▶ TASK: Without the images, output each record below as it stands.

▶ SUPPLIED RECORDS:
------------

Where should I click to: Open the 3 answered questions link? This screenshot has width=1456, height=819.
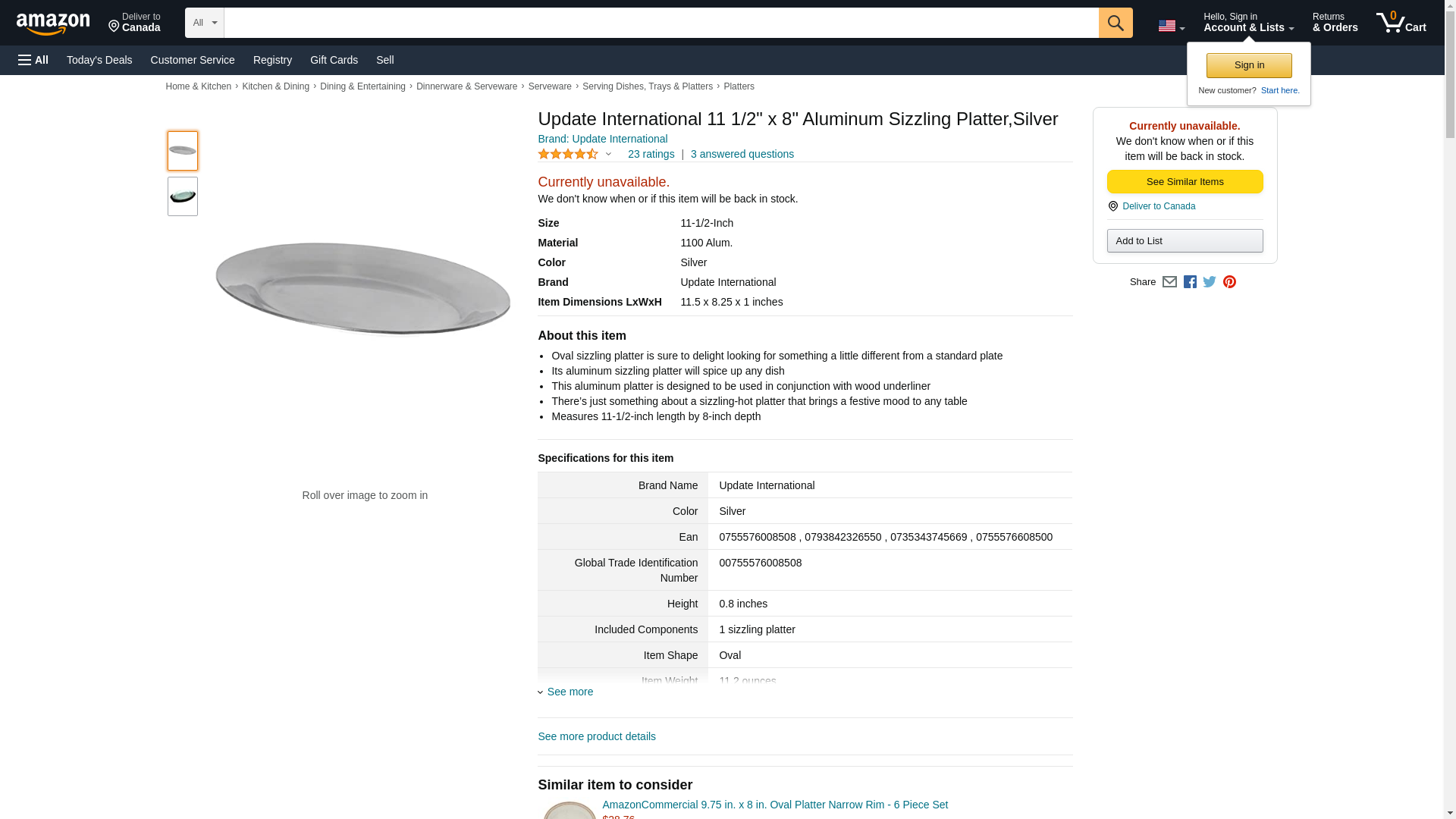742,155
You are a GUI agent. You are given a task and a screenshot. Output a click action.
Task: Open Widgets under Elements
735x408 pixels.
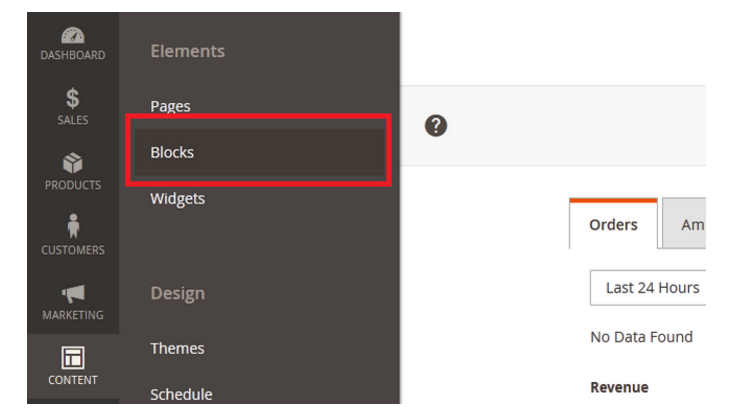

------------

▶ YOUR RESPONSE:
Where should I click to: Open the 3 answered questions link? This screenshot has width=1456, height=819.
742,155
You are a GUI agent. You are given a task and a screenshot. Output a click action.
Task: Open Widgets under Elements
735x408 pixels.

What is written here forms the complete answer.